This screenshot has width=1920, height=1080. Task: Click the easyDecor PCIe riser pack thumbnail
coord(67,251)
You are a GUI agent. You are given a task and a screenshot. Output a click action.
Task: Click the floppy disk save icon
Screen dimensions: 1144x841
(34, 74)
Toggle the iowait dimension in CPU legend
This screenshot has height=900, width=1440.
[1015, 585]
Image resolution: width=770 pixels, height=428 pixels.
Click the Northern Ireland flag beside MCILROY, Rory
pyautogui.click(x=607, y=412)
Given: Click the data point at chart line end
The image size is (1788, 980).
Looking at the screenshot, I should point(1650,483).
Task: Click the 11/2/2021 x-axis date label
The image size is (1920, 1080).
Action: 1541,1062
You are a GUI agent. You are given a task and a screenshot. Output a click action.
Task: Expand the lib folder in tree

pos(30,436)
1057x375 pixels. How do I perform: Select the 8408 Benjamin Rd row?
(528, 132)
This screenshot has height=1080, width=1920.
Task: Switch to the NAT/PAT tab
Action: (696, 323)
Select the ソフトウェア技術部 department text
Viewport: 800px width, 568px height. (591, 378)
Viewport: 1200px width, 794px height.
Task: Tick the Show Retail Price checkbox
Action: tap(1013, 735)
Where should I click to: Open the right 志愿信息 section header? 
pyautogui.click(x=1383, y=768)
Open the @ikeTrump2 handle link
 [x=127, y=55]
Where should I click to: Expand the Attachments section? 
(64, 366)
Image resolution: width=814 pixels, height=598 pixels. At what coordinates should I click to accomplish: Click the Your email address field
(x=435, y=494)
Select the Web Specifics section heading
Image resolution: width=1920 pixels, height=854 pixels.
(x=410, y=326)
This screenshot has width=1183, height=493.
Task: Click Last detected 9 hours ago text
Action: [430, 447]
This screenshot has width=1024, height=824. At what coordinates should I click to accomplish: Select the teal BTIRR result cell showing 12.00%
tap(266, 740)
- - - - - - -
Reproduce the material verbatim, from the first line up to and including the line containing "[1015, 585]".

This screenshot has width=1920, height=1080. Task: Click the easyDecor PCIe riser pack thumbnail
coord(67,251)
You are a GUI agent. You are given a task and a screenshot. Output a click action.
Task: Click the floppy disk save icon
Screen dimensions: 1144x841
(34, 74)
Toggle the iowait dimension in CPU legend
This screenshot has height=900, width=1440.
[1015, 585]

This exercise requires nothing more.